BlackRock leads $150m round in China’s Luckin Coffee
Chinese coffee shop chain Luckin Coffee has raised $150 million in an extended Series B round at a valuation of $2.9 billion. It was led by BlackRock, which committed $125 million to the deal.
The investment comes only three months after Luckin's Series B, which saw $200 million raised from three existing investors - GIC Private, Centurium Capital, Joy Capital - and new entrant China International Capital Corporation. At that point, the company was said to be worth $2.2 billion.
Luckin started operations as recently as January 2018, but within six months it had secured $200 million in Series A funding. Centurium, a GP established by ex-Warburg Pincus China head David Li, led the round and contributed $100 million.
The company is reportedly seeking a US listing, which could take place as early as May, according to Reuters.
Luckin's expansion plan is based on a combination of cheaper prices and technology. On average, it charges 30% less than Starbucks for a latte, while customers are encouraged to place orders via an app and pay through Tencent Holdings-owned WeChat Pay or a native mobile wallet. Luckin also emphasizes delivery, with many of its outlets dedicated to fulfilling orders placed from outside.

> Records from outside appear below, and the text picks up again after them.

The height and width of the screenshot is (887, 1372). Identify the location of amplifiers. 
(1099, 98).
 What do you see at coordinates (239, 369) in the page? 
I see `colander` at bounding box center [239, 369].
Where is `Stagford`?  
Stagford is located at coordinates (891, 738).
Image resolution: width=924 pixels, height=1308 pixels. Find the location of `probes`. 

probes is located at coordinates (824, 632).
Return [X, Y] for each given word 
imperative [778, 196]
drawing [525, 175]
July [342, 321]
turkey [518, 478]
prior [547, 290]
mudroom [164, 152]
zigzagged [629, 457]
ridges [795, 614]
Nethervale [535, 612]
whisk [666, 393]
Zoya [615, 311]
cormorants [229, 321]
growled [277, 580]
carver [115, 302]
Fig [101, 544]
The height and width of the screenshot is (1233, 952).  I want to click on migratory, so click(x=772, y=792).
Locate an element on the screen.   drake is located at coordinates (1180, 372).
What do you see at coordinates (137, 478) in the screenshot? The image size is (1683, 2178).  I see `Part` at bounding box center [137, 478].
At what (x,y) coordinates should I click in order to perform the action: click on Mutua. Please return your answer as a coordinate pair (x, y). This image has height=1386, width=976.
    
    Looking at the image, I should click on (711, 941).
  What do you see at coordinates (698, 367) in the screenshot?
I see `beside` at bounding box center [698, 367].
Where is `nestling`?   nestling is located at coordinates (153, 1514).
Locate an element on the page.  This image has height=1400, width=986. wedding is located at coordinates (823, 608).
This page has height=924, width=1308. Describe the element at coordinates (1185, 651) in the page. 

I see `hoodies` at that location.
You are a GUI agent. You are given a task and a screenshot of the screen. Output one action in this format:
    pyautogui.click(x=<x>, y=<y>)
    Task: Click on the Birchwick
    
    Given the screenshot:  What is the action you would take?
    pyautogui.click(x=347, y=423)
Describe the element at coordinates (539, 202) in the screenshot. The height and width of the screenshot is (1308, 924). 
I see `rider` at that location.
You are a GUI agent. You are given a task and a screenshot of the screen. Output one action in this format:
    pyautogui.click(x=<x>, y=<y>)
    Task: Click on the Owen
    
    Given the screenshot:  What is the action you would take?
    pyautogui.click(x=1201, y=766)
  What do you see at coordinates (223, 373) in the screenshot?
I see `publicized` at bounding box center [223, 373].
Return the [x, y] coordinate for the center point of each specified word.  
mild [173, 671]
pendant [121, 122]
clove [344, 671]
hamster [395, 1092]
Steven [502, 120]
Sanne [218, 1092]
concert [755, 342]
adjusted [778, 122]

The company grew from 525 stores in 13 cities in May to 2,073 in 22 cities as of December. It expects to open more than 2,500 outlets by the end of 2019 and also overtake Starbucks, currently the largest coffee shop chain in China, in terms of daily volume. Luckin's ultimate ambition is to become an “expandable, shelf-less Seven Eleven.”
It has previously accused Starbucks of indulging in monopolistic practices by signing exclusive rental contracts and putting pressure on industry suppliers.
Market observers have expressed concern about Luckin's rapid expansion, questioning how long it can sustain the substantial losses incurred in the battle to build market share.
According to Jiemian, a Chinese financial news portal, Luckin sold 85 million cups of coffee in 2018 and its revenue for the first nine months of the year reached RMB375 million. But new store openings and discount offers weigh heavily on the bottom line.
When the net loss for the first nine months was reported to be RMB857 million, Luckin freely admitted the actual number was “way larger.” The company stressed that it was not in a rush to turn profitable and would continue with its aggressive expansion for the next three to five years.